The point is that liberal nationalism and theocracy cannot coexist together. You can't have a little of one and a lot of the other. And you certainly can't do it on the political left. The only thing liberals can agree on is economic parity. Beyond that, shit, we can't even agree on what dirty words to use.

Religion in politics is a two thousand year leap backwards.

March 30, 2012

Has there ever been

a successful civilization organized around sports?

Holy Roman Empire
Pharonic Egypt
Any number of divine Chinese emperors.
Aztec empire
Persian empire.


It took about two thousand years between the axial age (+-500BCE) to the enlightenment. (17th century CE) to supplant religion for nationalism. There is simply no comparison. We don't need to open that can of worms again.

March 30, 2012

And all of its power accrues to sports.

The problems of divided loyalties between religion and government are unique. We didn't use baseball as our primary means of social organisation for 6000 years. The horrible violence caused by the transition from religion to nationalism are why we have a First Amendment. We need to kick the rest of that camel out of the tent, not let him back in.

March 30, 2012

How many of the 99% are baseball fans?

The great cultural malaise of our times is anomie. The list of organizations and products that demand our emotional investment is endless. But when it comes to government, only one thing matters because government only really concerns itself with one thing - money.

Render unto Caesar the things that are Caesar's.

March 30, 2012

It won't work for us.

We don't have enough authoritarians. Shit, it's like herding cats now. Your average liberal will emotionally invest in a frigging doorstop. A political party is a religion. We run government with politics. The only tool we can use toward that end is a political party. You wouldn't emotionally invest in a third party candidate would you? Why would you want your religion sucking up the emotional limelight?

Only one religion is even remotely acceptable for politics, especially for Democrats: Liberal Nationalism.

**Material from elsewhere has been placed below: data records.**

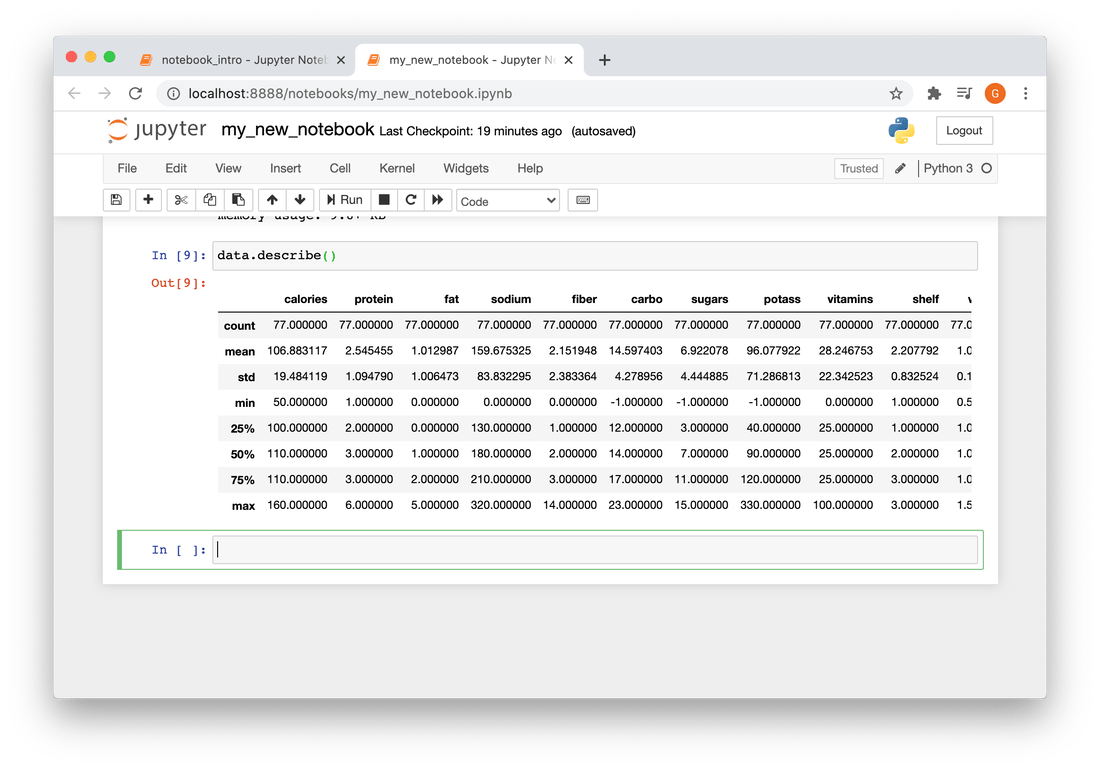
Task: Open Chrome's three-dot menu
Action: point(1025,92)
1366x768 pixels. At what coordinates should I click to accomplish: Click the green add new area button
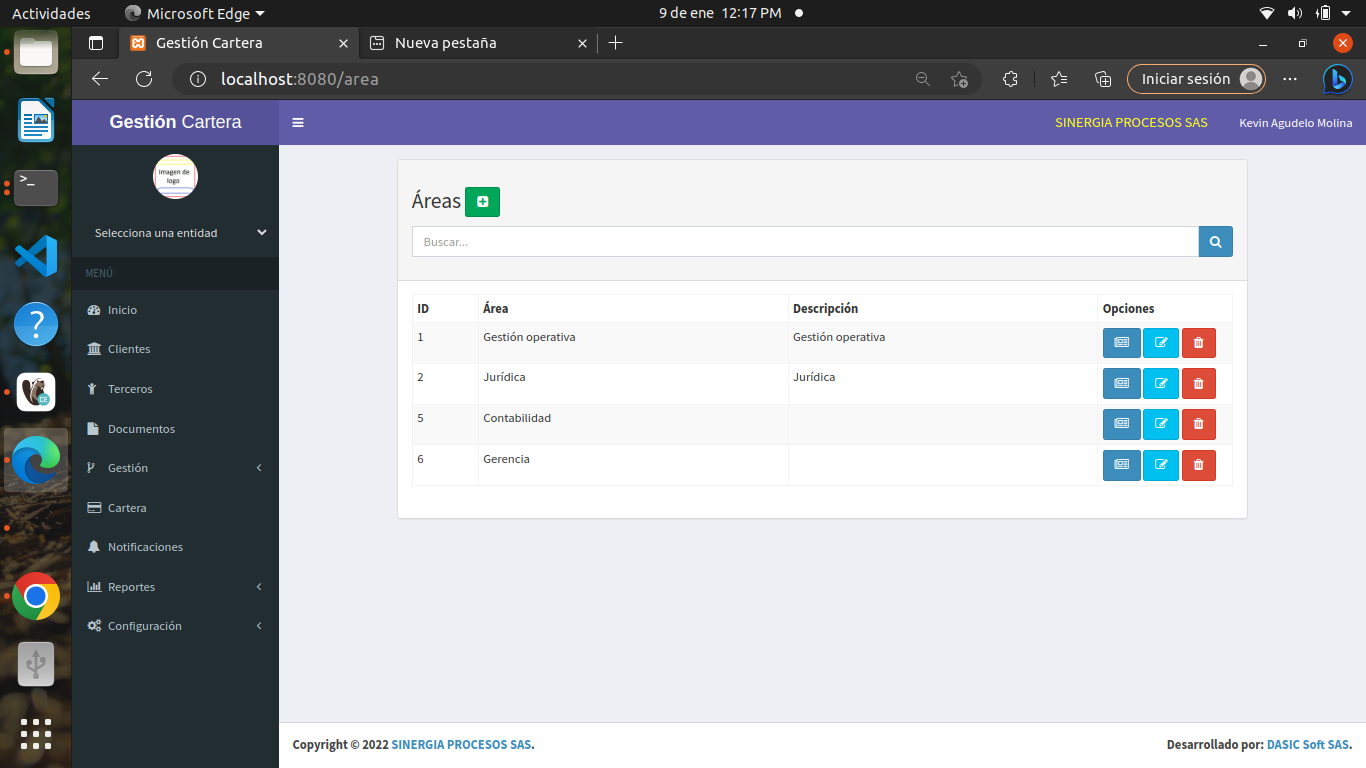click(x=482, y=202)
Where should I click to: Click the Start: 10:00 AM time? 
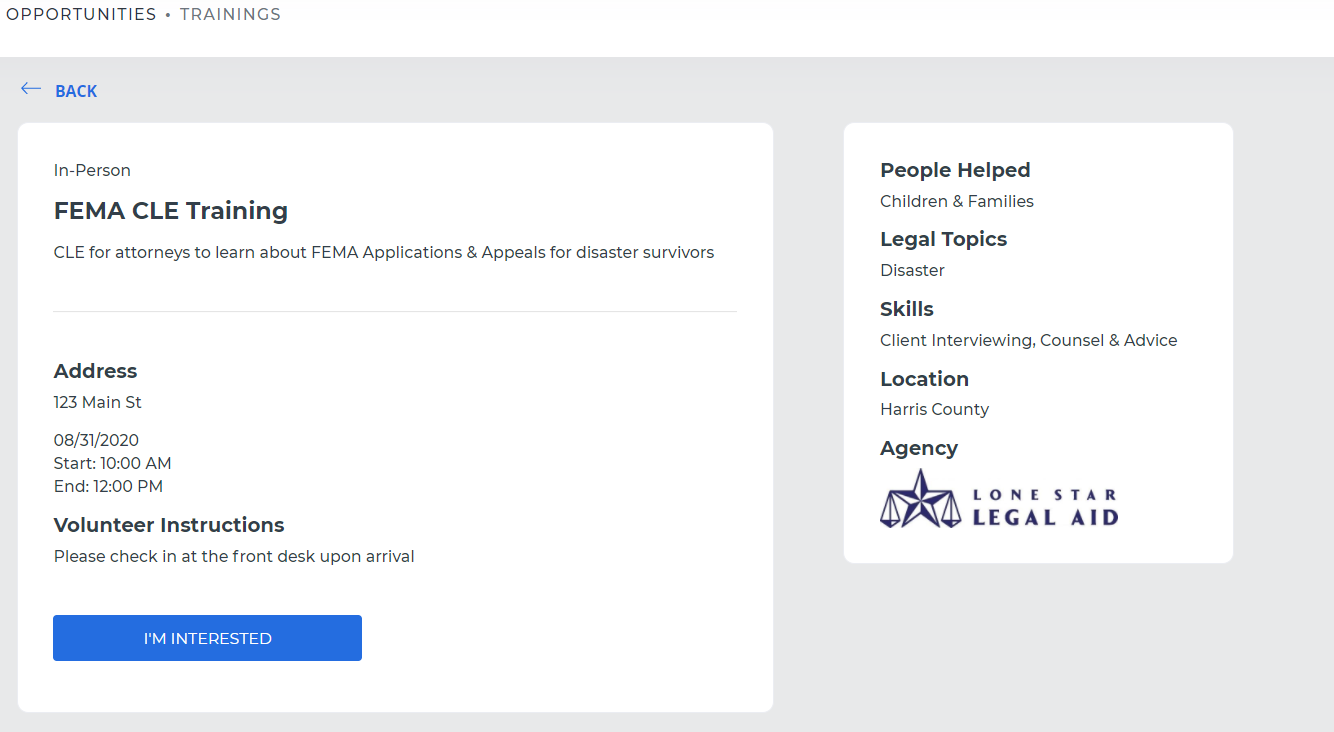pos(113,463)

The 99% are citizens of the Unites States first, and we don't need anyone dividing our loyalties. Those rich fuckers stole our money and we want it back. It isn't about justice. Politics doesn't do justice. Politics is the art of who gets what. It is about the equitable distribution of resources, and when any other organization that runs on emotions gets involved, like religion, they are just there to feed off the emotional energy of people who should be focused on getting their money back from those fuckers that stole it. If we don't pull together we will fall separately fighting among each other in the culture wars.

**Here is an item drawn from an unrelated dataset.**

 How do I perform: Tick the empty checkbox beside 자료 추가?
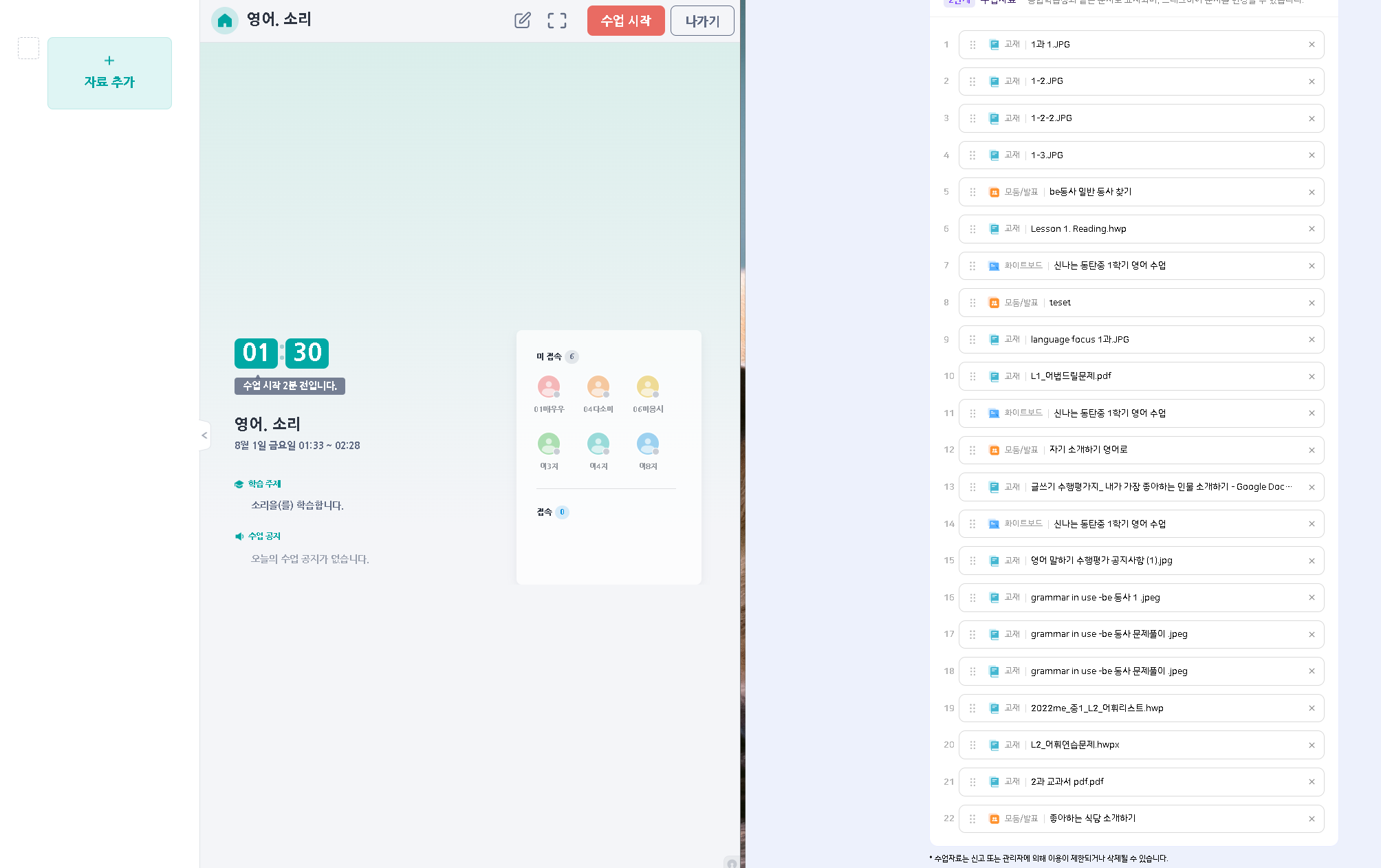(x=28, y=48)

Never play another man's game. You'll lose every time.

March 30, 2012

O.W.S.

Occupy Wall Street. It is a group of people emotionally invested in economic parity. The richest 1% stole our money and we want it back. The only tool we have to achieve that goal is government. We run government through politics. A political party is a group of people emotionally invested in a common goal, just like a religion. A political party is just another religion.

Imagine a natural resource that is powerful, ubiquitous, inexhaustible, and free. And, if you need a spike in supply, you can gin one up almost at will. And this natural resource requires almost no capital investment to exploit and transport. That natural resource is human emotion. Both politics and religion run on the same natural resource. OWS is just a great big oil field just waiting to be drilled for emotional profit. A political party is no place for divided loyalties. Religion will bleed off the energy we need to invest in making the government work for us. Mixing religion and politics just won't work for Democrats because the Republicans have all the authoritarians. All it will do for us is form a gigantic circular firing squad. Geez, it's bad enough already.



March 30, 2012

Aw ellison, c'mon dude...



Do you think Democrats are immune to this shit? They aren't. Bring religion in and we will be pitting one faith against another. That's been tried before. It didn't work out so well.